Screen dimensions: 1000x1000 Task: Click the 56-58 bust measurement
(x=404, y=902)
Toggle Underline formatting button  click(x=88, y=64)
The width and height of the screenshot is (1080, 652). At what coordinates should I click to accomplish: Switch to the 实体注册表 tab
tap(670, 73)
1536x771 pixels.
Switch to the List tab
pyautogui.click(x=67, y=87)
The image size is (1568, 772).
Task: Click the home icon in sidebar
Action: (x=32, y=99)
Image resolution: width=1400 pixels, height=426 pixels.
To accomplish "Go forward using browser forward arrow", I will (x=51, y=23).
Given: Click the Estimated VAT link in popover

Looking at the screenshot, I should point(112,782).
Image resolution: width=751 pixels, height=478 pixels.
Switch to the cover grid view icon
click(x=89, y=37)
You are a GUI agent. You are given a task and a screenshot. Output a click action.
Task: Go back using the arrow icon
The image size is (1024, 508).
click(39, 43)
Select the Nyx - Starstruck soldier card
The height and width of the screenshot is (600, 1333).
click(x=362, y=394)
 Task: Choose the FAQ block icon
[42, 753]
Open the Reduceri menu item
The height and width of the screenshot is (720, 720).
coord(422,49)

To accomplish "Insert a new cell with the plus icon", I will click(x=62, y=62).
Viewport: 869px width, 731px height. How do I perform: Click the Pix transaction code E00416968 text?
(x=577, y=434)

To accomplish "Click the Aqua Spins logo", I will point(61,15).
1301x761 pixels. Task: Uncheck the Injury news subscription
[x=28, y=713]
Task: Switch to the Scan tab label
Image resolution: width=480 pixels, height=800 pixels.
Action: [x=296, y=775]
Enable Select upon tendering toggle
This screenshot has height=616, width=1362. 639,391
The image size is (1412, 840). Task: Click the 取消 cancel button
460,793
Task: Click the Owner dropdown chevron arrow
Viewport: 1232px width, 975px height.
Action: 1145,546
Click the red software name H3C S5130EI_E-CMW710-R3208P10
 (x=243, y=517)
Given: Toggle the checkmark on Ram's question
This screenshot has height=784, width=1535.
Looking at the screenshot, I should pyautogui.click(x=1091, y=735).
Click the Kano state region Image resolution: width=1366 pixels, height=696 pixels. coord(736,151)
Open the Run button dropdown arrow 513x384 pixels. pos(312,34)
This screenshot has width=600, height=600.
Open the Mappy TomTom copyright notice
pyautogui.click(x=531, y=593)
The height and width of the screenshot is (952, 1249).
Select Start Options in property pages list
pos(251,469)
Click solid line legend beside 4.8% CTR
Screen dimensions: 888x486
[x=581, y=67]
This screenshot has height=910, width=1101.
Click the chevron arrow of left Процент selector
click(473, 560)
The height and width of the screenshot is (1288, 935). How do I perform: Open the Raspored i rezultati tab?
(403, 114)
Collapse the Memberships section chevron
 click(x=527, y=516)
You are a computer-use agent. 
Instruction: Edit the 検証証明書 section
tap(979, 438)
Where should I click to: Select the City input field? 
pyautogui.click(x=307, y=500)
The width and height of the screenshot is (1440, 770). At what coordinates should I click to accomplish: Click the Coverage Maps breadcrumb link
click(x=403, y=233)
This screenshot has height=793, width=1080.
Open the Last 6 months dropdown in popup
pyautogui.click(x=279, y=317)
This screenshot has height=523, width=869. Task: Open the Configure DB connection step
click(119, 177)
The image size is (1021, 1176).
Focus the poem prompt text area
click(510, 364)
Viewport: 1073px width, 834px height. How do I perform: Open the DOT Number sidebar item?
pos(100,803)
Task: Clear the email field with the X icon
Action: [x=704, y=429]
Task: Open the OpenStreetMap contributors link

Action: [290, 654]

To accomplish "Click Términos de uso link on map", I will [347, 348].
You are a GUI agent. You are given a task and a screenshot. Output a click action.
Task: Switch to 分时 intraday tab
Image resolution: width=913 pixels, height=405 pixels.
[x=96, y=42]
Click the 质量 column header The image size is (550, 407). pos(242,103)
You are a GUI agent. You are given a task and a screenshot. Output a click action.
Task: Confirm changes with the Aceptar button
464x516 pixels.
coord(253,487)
== == ==
Work order:
Starting at the line with "Image resolution: width=913", print each remaining line of the listing above exactly as it appears.

Exercise output:
Image resolution: width=913 pixels, height=405 pixels.
[x=96, y=42]
Click the 质量 column header The image size is (550, 407). pos(242,103)
You are a GUI agent. You are given a task and a screenshot. Output a click action.
Task: Confirm changes with the Aceptar button
464x516 pixels.
coord(253,487)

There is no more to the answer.